Re: [DRAFT][PATCH] fanotify: lift pidfd reporting restrictions

From: Amir Goldstein

Date: Fri Jun 05 2026 - 04:34:35 EST

On Thu, Jun 4, 2026 at 9:47 PM AnonymeMeow <anonymemeow@xxxxxxxxx> wrote:
>
> The FAN_REPORT_PIDFD and FAN_REPORT_TID flags used to be mutually
> exclusive because by the time the pidfd support was introduced to
> fanotify, pidfds could only be created for thread group leaders. Now
> that the pidfd API supports thread-specific pidfds via PIDFD_THREAD,
> this restriction can be lifted.
>
> Fanotify used to refuse to report pidfds for reaped tasks by applying a
> pid_has_task() check before calling pidfd_prepare().
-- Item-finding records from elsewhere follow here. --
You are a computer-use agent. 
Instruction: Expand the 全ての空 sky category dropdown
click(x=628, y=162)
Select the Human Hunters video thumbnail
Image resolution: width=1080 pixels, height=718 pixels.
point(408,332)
This prevented
> userspace from obtaining information about the task.
>
> Register the event pid with pidfs when creating the fanotify event if
> pidfd reporting was requested, so pidfd_prepare() can later create a
> pidfd for the reaped task.
>
> Signed-off-by: AnonymeMeow <anonymemeow@xxxxxxxxx>
> ---
>
> On 2026-06-03 12:00 +0200, Amir Goldstein wrote:
> >
> > Thanks for noticing the oddity and explaining the options.
> >
> > We could fail the event in case on ENOMEM because the system
> > is likely is a bad shape anyway and other events are likely to fail
> > allocation themselves, so I am not objecting to your patch as is,
>
> The existing behavior of fanotify is that, for groups with unlimited
> event queues, event allocation is performed with __GFP_NOFAIL and
> therefore must not fail. For groups with limited queues, event allocation
> uses __GFP_RETRY_MAYFAIL, which avoids entering the OOM path.
>
> Currently, pidfs_register_pid() uses hardcoded GFP_KERNEL. For non-costly
> allocations(pid attr falls into this category, am I right?), this is
> almost no-fail, but it will not avoid the OOM path. That means it can
> bypass fanotify's OOM-killer avoidance mitigation for limited queues
> and potentially trigger the OOM killer in the monitoring memcg under
> memory pressure, breaking the intended security isolation, as sashiko
> mentioned. In the meanwhile, GFP_KERNEL does not guarantee no-fail in
> all corner cases, so for unlimited queues, it can still cause events
> to be dropped under memory pressure, this is also reported by sashiko.
>
> Since this patch set is meant to be a functional enhancement, I think
> dropping events from an unlimited queue is not acceptable and can be
> a regression.
>
> The cleanest solution I can come up with is something like this patch.
> (I squashed the commits so that sashiko can apply the patch correctly)
> It adds a pidfs registration helper that takes a gfp_t argument, and
> fanotify registers the pid before allocating the event. With an unlimited
> queue, both pid registration and event allocation are no-fail, the
> existing behavior is preserved. With a limited queue, if pid registration
> fails with ENOMEM, fanotify simply returns NULL and drops the event,
> just like it would do if event allocation itself failed with
> __GFP_RETRY_MAYFAIL.
>
> This also avoids having to destroy an already allocated event on pid
> registration failure. Since the pid reference is only taken when
> assigning the event->pid field, there is no extra put_pid() path needed
> either. And this guarantees that whenever event allocation succeeds,
> the pid has already been registered with pidfs, so userspace can
> reliably get a pidfd later. The API semantics are no longer ambiguous.
>
> I also originally thought pidfs_register_pid() did not need to run in
> the target memcg because it does not explicitly use __GFP_ACCOUNT.
> However, pidfs_attr_cachep is created with SLAB_ACCOUNT, so the
> registration should also happen inside the set_active_memcg() scope.
> This version does that.
>
> But I don't know whether this amount of churn is justified for a
> relatively small feature enhancement. For the next revision, I am
> still inclined to send the simpler best-effort registration approach,
> unless reviewers think this stricter version is preferable.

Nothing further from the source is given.